Katya Apekina: The Deeper the Water the Uglier the Fish

I think this one might have been mentioned on one of those ‘under the radar’ books of 2018. It sounds like a pretty hard-hitting story: two young girls who are sent to live with their estranged father after their mother’s suicide attempt. Besides, I’m always fascinated by people who write in languages other than their mothertongue (same applies for Sdrigotti, above).

Penelope Skinner: Linda

I saw this performed in November and discovered that there is a script published by Faber and Faber.

Shirley Hazzard: The Transit of Venus

I’ve read Hazzard’s satire about the United Nations bureaucracy in People in Glass Houses and her look at Anglo expat life in Italy in The Bay of Noon. She has a great eye for human foibles, but above all such stylish and precise sentences! She was mentioned in The Paris Review’s annual round-up of favourite reads and I realised that I’d quite like to read her book about two Australian sisters coming to live in England.

Ralph Dutli: Soutines letzte Fahrt (Soutine’s Last Journey)

When I wrote about seeing a Soutine exhibition at the Courtauld roughly a year ago, one of my blogger friends Shigekuni (aka Marcel Imhoff) drew my attention to this novel about the last few weeks of Soutine’s life, as he goes back to occupied Paris in 1943 for a potentially life-saving operation. On the way, in a morphine-induced haze, he remembers his childhood and life in exile.

From the Library:

C.J. Sansom: Lamentation

Would you be shocked to hear that I’ve never read any of C.J. Sansom’s historical fiction? I read Dominion, his alternate take on post-war Britain as a satellite state of Nazi Germany (and was not that fond of it). However, so many people whose opinion I respect have raved about his most recent novel Tombland and just generally about the Shardlake series, that I felt I had to give him the benefit of the doubt.

Elif Batuman: The Idiot

I’ve been meaning to read this book ever since I saw it shortlisted for the Women’s Prize for Fiction in the UK and for the Pulitzer Prize in the US. But mostly because it’s about a foreigner attending college in the US and trying to adapt to another culture. I cannot resist those ‘intercultural dialogues and misunderstandings’ themes. In the meantime, 180 pages in I realised that most of it was so dull that it didn’t make up for the few flashes of insight. So I abandoned it.

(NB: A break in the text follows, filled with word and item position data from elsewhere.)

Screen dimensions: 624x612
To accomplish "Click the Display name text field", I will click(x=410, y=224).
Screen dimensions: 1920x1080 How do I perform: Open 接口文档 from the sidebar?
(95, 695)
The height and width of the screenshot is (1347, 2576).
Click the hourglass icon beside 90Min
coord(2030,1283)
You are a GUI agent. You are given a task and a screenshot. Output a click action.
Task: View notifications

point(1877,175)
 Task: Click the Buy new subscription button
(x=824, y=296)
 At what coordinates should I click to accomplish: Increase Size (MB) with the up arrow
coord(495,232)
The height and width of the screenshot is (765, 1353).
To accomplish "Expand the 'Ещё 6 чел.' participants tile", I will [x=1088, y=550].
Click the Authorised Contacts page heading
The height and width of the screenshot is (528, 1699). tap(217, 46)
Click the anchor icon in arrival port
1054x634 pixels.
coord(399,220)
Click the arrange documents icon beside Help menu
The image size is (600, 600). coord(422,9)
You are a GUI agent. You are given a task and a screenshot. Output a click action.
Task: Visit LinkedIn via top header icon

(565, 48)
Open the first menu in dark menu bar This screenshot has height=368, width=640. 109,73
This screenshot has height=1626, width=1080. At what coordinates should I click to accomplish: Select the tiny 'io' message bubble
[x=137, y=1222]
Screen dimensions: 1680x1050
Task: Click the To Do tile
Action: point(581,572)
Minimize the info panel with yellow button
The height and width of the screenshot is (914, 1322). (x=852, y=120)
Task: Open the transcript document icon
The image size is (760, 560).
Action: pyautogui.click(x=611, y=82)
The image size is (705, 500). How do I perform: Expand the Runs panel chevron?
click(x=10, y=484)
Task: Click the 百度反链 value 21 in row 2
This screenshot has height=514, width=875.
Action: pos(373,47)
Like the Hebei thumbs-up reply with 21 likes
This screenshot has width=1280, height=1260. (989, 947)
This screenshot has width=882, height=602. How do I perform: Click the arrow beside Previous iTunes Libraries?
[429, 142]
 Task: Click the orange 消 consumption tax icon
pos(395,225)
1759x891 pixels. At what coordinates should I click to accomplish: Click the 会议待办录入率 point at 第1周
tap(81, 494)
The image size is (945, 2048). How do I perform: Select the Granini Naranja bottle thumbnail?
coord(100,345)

Claire Fuller: Bitter Orange

Simmering resentments and darkness, atmospheric, and the story of friendships knitted in the late 1960s – a good companion piece, perhaps to Sigrid Nunez The Last of Her Kind. I’ll read the two of them together.

I hardly dare to add up the total number of unread books lurking on my shelves, chests of drawers, bedside tables, in artistic piles on the floor etc. Suffice it to say that I think I might have a book to see me through every single day of 2019! So let’s get cracking!